■ **Short task**
Copy the lines below verbatim, keeping every character and line break as it appears.

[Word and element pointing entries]

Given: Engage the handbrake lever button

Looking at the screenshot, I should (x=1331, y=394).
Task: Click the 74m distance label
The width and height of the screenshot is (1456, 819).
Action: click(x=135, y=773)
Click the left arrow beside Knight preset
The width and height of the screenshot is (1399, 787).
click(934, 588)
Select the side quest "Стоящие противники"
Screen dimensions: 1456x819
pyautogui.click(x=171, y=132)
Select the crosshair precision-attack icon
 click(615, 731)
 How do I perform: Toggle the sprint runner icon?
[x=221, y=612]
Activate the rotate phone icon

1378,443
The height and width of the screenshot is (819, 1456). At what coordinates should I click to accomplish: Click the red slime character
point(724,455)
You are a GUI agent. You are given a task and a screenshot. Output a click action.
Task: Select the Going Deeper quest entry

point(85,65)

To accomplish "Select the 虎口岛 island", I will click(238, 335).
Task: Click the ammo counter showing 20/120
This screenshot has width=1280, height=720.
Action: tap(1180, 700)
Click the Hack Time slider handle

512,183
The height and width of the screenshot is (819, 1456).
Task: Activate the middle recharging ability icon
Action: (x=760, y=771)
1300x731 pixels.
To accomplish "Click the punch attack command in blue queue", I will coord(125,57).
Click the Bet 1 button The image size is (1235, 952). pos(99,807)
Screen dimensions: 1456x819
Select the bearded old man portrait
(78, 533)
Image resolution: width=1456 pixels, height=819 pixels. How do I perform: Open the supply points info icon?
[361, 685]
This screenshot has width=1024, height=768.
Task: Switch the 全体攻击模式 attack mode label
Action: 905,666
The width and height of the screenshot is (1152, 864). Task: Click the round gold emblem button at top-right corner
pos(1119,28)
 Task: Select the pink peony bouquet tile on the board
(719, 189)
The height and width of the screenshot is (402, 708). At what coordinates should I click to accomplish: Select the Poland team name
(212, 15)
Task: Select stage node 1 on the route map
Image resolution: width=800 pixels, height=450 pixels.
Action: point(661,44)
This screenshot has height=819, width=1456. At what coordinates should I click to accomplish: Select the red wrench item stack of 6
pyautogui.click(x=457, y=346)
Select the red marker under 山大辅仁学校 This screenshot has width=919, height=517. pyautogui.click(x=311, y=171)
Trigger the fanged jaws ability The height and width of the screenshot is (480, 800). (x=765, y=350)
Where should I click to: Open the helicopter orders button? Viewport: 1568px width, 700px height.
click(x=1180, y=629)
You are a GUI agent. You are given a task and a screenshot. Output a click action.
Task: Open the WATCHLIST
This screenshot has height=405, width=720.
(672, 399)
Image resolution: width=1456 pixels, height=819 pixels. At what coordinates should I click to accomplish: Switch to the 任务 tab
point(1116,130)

■ **Full response**
Given: Engage the handbrake lever button

Looking at the screenshot, I should (x=1331, y=394).
Task: Click the 74m distance label
The width and height of the screenshot is (1456, 819).
Action: click(x=135, y=773)
Click the left arrow beside Knight preset
The width and height of the screenshot is (1399, 787).
click(934, 588)
Select the side quest "Стоящие противники"
Screen dimensions: 1456x819
pyautogui.click(x=171, y=132)
Select the crosshair precision-attack icon
 click(615, 731)
 How do I perform: Toggle the sprint runner icon?
[x=221, y=612]
Activate the rotate phone icon

1378,443
The height and width of the screenshot is (819, 1456). At what coordinates should I click to accomplish: Click the red slime character
point(724,455)
You are a GUI agent. You are given a task and a screenshot. Output a click action.
Task: Select the Going Deeper quest entry

point(85,65)

To accomplish "Select the 虎口岛 island", I will click(238, 335).
Task: Click the ammo counter showing 20/120
This screenshot has width=1280, height=720.
Action: tap(1180, 700)
Click the Hack Time slider handle

512,183
The height and width of the screenshot is (819, 1456).
Task: Activate the middle recharging ability icon
Action: (x=760, y=771)
1300x731 pixels.
To accomplish "Click the punch attack command in blue queue", I will coord(125,57).
Click the Bet 1 button The image size is (1235, 952). pos(99,807)
Screen dimensions: 1456x819
Select the bearded old man portrait
(78, 533)
Image resolution: width=1456 pixels, height=819 pixels. How do I perform: Open the supply points info icon?
[361, 685]
This screenshot has width=1024, height=768.
Task: Switch the 全体攻击模式 attack mode label
Action: 905,666
The width and height of the screenshot is (1152, 864). Task: Click the round gold emblem button at top-right corner
pos(1119,28)
 Task: Select the pink peony bouquet tile on the board
(719, 189)
The height and width of the screenshot is (402, 708). At what coordinates should I click to accomplish: Select the Poland team name
(212, 15)
Task: Select stage node 1 on the route map
Image resolution: width=800 pixels, height=450 pixels.
Action: point(661,44)
This screenshot has height=819, width=1456. At what coordinates should I click to accomplish: Select the red wrench item stack of 6
pyautogui.click(x=457, y=346)
Select the red marker under 山大辅仁学校 This screenshot has width=919, height=517. pyautogui.click(x=311, y=171)
Trigger the fanged jaws ability The height and width of the screenshot is (480, 800). (x=765, y=350)
Where should I click to: Open the helicopter orders button? Viewport: 1568px width, 700px height.
click(x=1180, y=629)
You are a GUI agent. You are given a task and a screenshot. Output a click action.
Task: Open the WATCHLIST
This screenshot has height=405, width=720.
(672, 399)
Image resolution: width=1456 pixels, height=819 pixels. At what coordinates should I click to accomplish: Switch to the 任务 tab
point(1116,130)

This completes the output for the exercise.